Set tasks –
A. Pull out the passage of the Megalopolis essay between "An art film" and "snorting and guffawing.", inclusive, copying it word for word.
B. Extend the Megalopolis essay, starting right after its final sentence.

Source document –
:::::
An art film worth seeing

By Paul A. MerkleyPublished about a year ago 4 min read
imdb.com

I have fallen out of the habit of going to the movies. Part of the reason is that I always enjoyed going with others. Last summer my granddaughter took me to Barbie. She says I laughed louder than anyone in the theater. Apparently there were moments when you could have heard a pin drop, but I was snorting and guffawing.

And then Megalopolis came along--a director I admire, a longterm effort. I knew I would not be overwhelmed by people wanting to go with me to watch Megalopolis. Reviews were mixed at best. The movie had been a tough sell to distributors; most turned it down. But still, Francis Ford Coppola is a fine director, and a project stretching over more than forty years... surely worth a viewing, I thought. I tried my daughter first: "I know you are a different generation but I think you could use a break and maybe your fiance who is a designer would like the visual elements, the cinematography." She told me I was right the first time. Different generation. A film about the decline of modern civilization was not for her. Next two friends my age. No thanks, Paul. News media predicted a box office disaster. 120 million of the director's own money spent and perhaps a 5 million dollar return the first weekend.

Other friends I approached found reviews. That dissuaded them. I don't usually read reviews before going to film because I am afraid of spoilers. One discerning, intelligent friend checked out reviews and advised me to "save my money."

All of the blowback got me thinking. I wondered about the music. I did not know the composer, and he was not without controversy. He had taken credit for music that he did not write, and some of his commissions had been cancelled because he was too slow fulfilling them. Also I understood he had been hired to write an underscore. Composers who are commissioned for operas or large works do not normally write underscores. An underscore needs to be felt, not heard. Composers like this one usually want to be heard. Years ago Howard Shore told my class that if the audience was paying attention to his music he was not doing his job as an underscore composer. In more recent years he has been called on to write some musical cues that are more prominent, in the open, for instance in Lord of the Rings.

Coppola has a tendency to be an auteur, the kind of director that controls every aspect of the production. Other directors understand film to be a collaborative art. Those like Coppola, or Kubrick, tend to enforce their idea on every element. The audience can feel that it is at the mercy of the director's viewpoint on everything.

I started to ask myself what I expected to get out of the film. Film directors are not expert historians. The Gangs of New York made real historians cringe. I don't go to the theater to learn what my political or social opinions ought to be--I arrive at those on my own. I don't go to be lectured on morality. I go for an interesting story, interesting characters, supportive music, and especially for strong cinematography. I decided that such a good director would have come up with good cinematography in forty years of work. It was the cinematography that enticed me for Megalopolis. My business associate pointed out that if I didn't like what I saw I could always write a crabby grandpa review and that would make me happy. She had a point. With that in mind, I went to the theater.
:::::
Item-finding records
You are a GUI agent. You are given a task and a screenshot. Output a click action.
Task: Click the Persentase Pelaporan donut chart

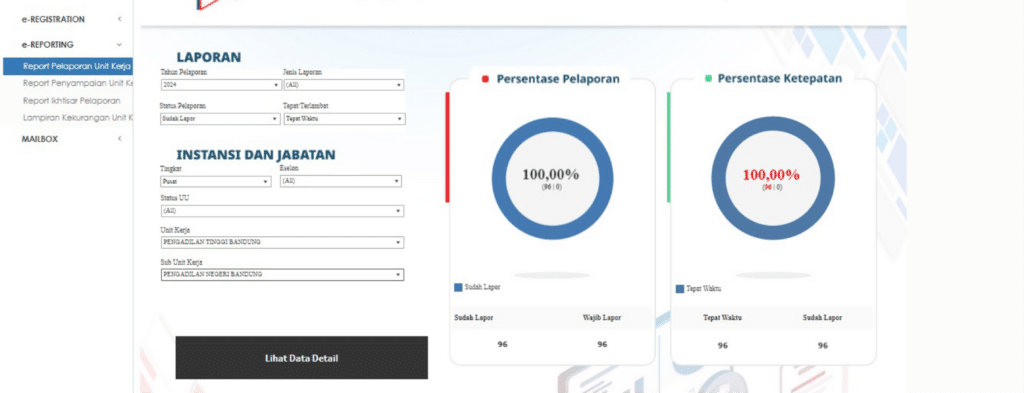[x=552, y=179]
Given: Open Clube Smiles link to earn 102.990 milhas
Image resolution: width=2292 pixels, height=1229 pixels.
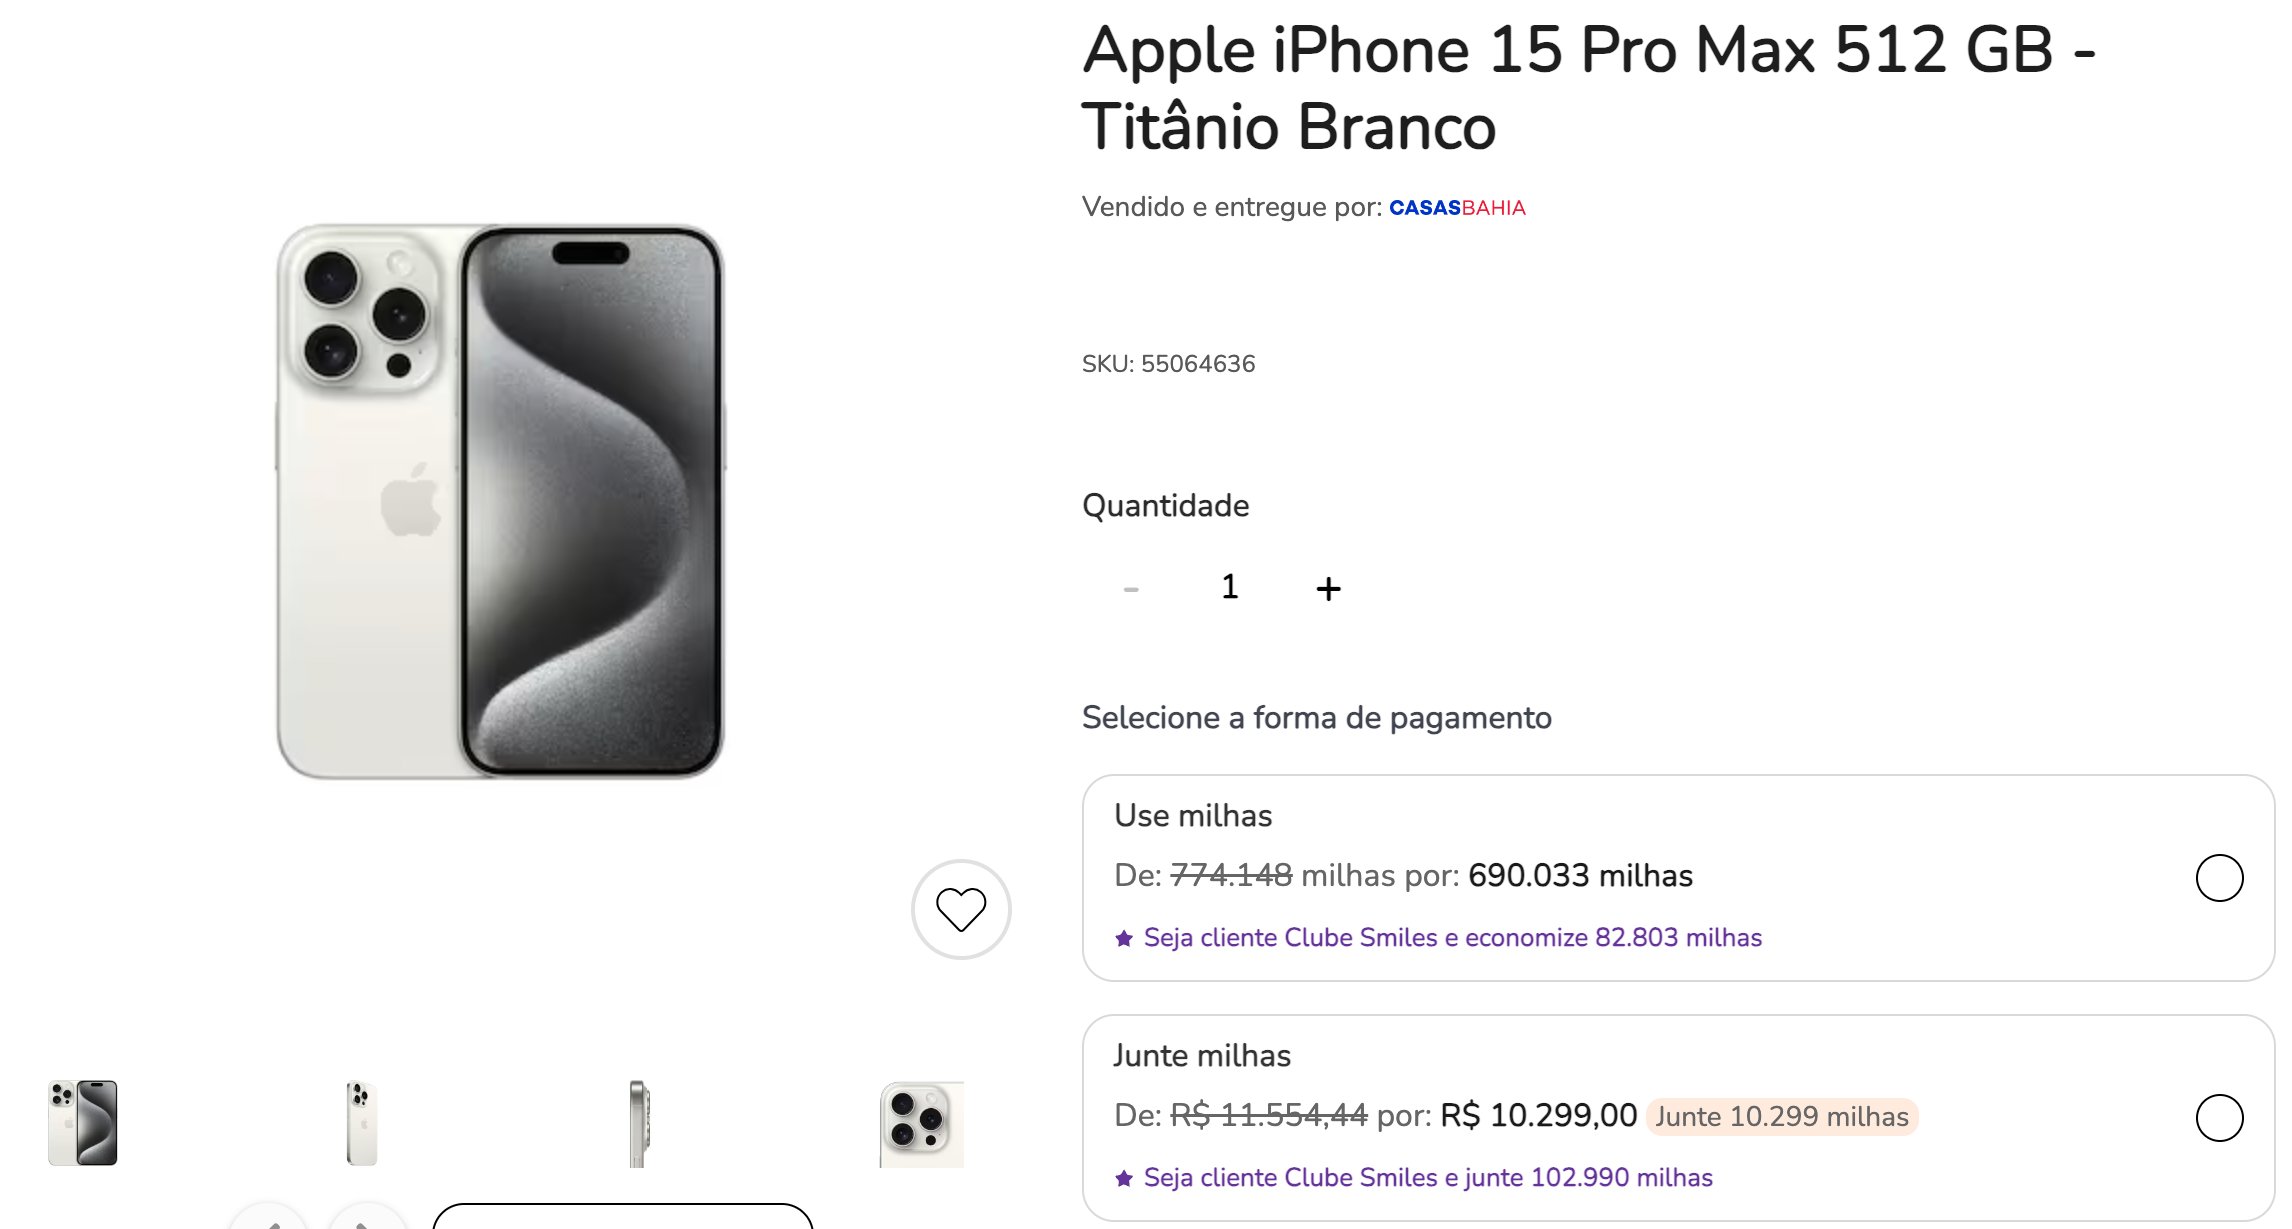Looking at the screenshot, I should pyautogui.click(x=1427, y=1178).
:::::
Replies –
A.
An art film worth seeing

By Paul A. MerkleyPublished about a year ago 4 min read
imdb.com

I have fallen out of the habit of going to the movies. Part of the reason is that I always enjoyed going with others. Last summer my granddaughter took me to Barbie. She says I laughed louder than anyone in the theater. Apparently there were moments when you could have heard a pin drop, but I was snorting and guffawing.

B.
It was a Sunday afternoon showing. I think there were five of us in the theater. Three of the audience were young. I wondered if I should warn them about the generational thing, but I thought maybe they were seeing the show on points.

As advertised, the story was about the decline and fall of great cities, a blend of Ancient Rome and New York City. Coppola is not the first to have made that comparison. The protagonist is a visionary urban designer named Caesar (actually Cesar), played by Adam Driver. He has high flown literary and philosophical ideas, and he can make time stop at his command. We get glimpses of his designs and his designing process, and these are exciting.

He is opposed by Giancarlo Esposito playing Cicero, the mayor's daughter. The moral touchstone is the mayor's daughter Julia, played by Nathalie Emmanuel. American moral-philosophical films are usually structured along the lines of stage plays: the point is the pivoting of the audience feelings between one side and the other.

I'm not going to spoil the ending. The comparisons between New York and Ancient Rome generally play well. Some of the Shakespeare quotes, especially the famous Hamlet soliloquy, seemed misplaced to me, not in the right movie.

I did not hear the underscore. In fact I'm not sure there was much of it. I did enjoy everyone's favorite passage from Beethoven's 7th Symphony. Did I always know who to cheer for? Yes. Cesar is a widower still in love with his wife. I am too, so he had my vote right at the beginning. In fact director Coppola lost his wife earlier this year, so I gladly cut him some slack during the "To be or not to be" speech. And as for Julia, I cheered for her throughout.

I do recommend this movie to you. Yes it is an art film, not a blockbuster, and there is nothing at all wrong with that.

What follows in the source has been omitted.